To train for my marathon, I joined a training program at Charm City Run, a chain of running stores based in northern Maryland where I've shopped and somehow am on their e-mail list. Back in October, I got an e-mail from them advertising their "Spring Marathon Training Program" and it's one of the things that kind of got the ball rolling.

The program kicked off on December 18, and I've done a good job of getting miles in over the holidays, but the program includes track workouts every Tuesday and I've been delinquent thus far due to prior holiday-type commitments. The first track workout was supposed to be a time trial.
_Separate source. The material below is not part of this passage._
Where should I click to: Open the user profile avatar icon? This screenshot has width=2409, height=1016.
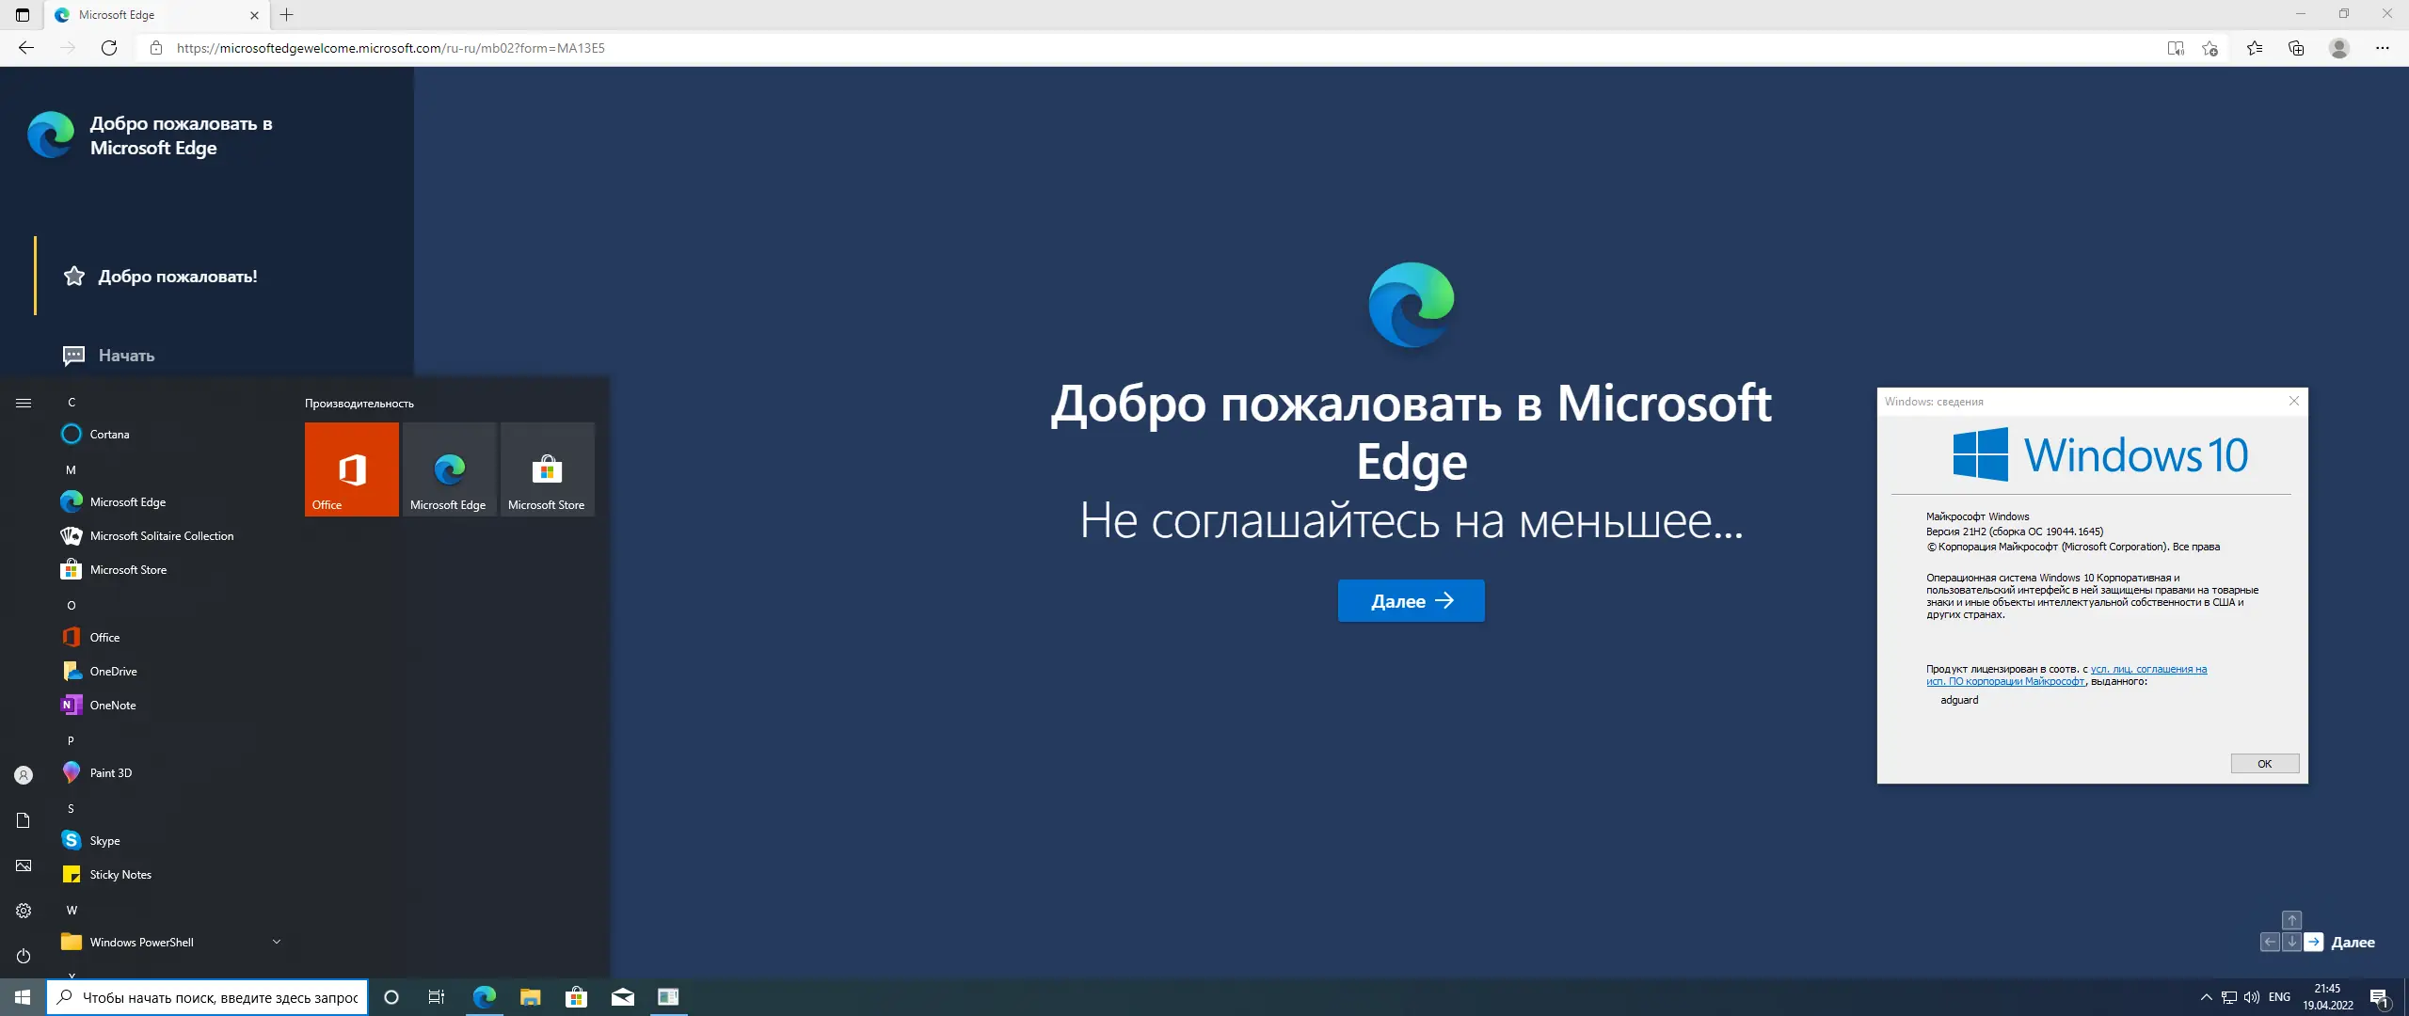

While that sounds like an episode of "Dr. Who", it's really just running two miles as fast as I could to get a baseline pace level. Since I couldn't make it, I finally got around to making my time trial up today.


(Yes, I am a huge nerd.)

It was definitely (by the way, I misspell "definitely" more often than I do any other word) an unpleasant experience. After a few above-average temperature days, this was a raw, windy morning at the excellent Springettsbury Township Park, which has amongst its many paths a relatively flat, quarter-mile oval track. After stretching, which is tough in the cold, I ran as fast as I could for eight freezing laps. I came in at 17:04, which is not my best two miles ever (I have a sub-24 minute 5K and several low 24s, so I've got some sub 16-minute two miles in there somewhere), but approximately two-minutes faster than my usual two-mile pace on my long runs. It felt like I sprinted the whole way, and I was fairly winded at the end of it. My plan was to take a slow lap or two around the park to add another mile or two of base miles, but when I found that I couldn't feel my fingers anymore, I decided to head for home. (On my long runs in cold weather, it usually is about at the two or three mile mark where I start to warm up.)

According to the training program, I'm supposed to plug my time into "The McMillan Running Calculator" and it's supposed to tell me about what pace I should shoot for in the Marathon. According to my results, I should aim for a 4:30 marathon, which is about what I'm hoping to do, based on my half marathons are both right around two hours, but that I would pace myself slower to conserve energy for the longer race. When I signed up for the marathon, it asked for my estimated finish, for gating purposes. I guessed 4:40, and I'll be satisfied with anything under 5:00 as long as I can honestly tell myself at the end that I did my best.

What's weird about the McMillan times are that even though there's no way I can hold a 17-minute two-mile pace for 26 miles (or even 4 miles, most likely), it estimates that I should finish a half in 2:08. I've been well under that in both half marathons and in my 13-mile runs through the hills of York Haven and Manchester, I'm usually in the 2:15 range, so that doesn't seem far off.